— START OF DATA TO USE —

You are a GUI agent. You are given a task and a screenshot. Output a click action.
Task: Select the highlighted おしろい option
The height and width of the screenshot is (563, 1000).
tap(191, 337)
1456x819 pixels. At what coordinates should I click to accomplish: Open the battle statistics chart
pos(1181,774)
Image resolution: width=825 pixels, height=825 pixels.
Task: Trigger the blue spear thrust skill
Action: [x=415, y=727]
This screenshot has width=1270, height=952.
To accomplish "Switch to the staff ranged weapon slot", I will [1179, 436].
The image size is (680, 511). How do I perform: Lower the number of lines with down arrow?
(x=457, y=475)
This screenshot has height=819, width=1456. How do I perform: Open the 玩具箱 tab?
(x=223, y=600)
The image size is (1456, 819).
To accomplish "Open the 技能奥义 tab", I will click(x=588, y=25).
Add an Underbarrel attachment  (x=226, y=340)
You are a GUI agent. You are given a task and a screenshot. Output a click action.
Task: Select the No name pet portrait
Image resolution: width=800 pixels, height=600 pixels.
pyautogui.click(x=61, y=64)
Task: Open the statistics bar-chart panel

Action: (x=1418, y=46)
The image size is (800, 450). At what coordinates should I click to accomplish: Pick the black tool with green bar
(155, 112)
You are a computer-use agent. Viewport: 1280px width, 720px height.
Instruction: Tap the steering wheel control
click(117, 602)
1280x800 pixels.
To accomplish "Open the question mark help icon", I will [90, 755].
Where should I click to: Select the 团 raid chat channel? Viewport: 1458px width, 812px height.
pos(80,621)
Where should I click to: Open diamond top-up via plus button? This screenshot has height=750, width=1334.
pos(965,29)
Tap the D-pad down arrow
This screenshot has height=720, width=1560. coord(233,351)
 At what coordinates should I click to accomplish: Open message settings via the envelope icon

— END OF DATA TO USE —

# TASK BRIEF
Reproduce all of the material above line for line, without changing a single character.

# EXERCISE RESPONSE
You are a GUI agent. You are given a task and a screenshot. Output a click action.
Task: Select the highlighted おしろい option
The height and width of the screenshot is (563, 1000).
tap(191, 337)
1456x819 pixels. At what coordinates should I click to accomplish: Open the battle statistics chart
pos(1181,774)
Image resolution: width=825 pixels, height=825 pixels.
Task: Trigger the blue spear thrust skill
Action: [x=415, y=727]
This screenshot has width=1270, height=952.
To accomplish "Switch to the staff ranged weapon slot", I will [1179, 436].
The image size is (680, 511). How do I perform: Lower the number of lines with down arrow?
(x=457, y=475)
This screenshot has height=819, width=1456. How do I perform: Open the 玩具箱 tab?
(x=223, y=600)
The image size is (1456, 819).
To accomplish "Open the 技能奥义 tab", I will click(x=588, y=25).
Add an Underbarrel attachment  (x=226, y=340)
You are a GUI agent. You are given a task and a screenshot. Output a click action.
Task: Select the No name pet portrait
Image resolution: width=800 pixels, height=600 pixels.
pyautogui.click(x=61, y=64)
Task: Open the statistics bar-chart panel

Action: (x=1418, y=46)
The image size is (800, 450). At what coordinates should I click to accomplish: Pick the black tool with green bar
(155, 112)
You are a computer-use agent. Viewport: 1280px width, 720px height.
Instruction: Tap the steering wheel control
click(117, 602)
1280x800 pixels.
To accomplish "Open the question mark help icon", I will [90, 755].
Where should I click to: Select the 团 raid chat channel? Viewport: 1458px width, 812px height.
pos(80,621)
Where should I click to: Open diamond top-up via plus button? This screenshot has height=750, width=1334.
pos(965,29)
Tap the D-pad down arrow
This screenshot has height=720, width=1560. coord(233,351)
 At what coordinates should I click to accomplish: Open message settings via the envelope icon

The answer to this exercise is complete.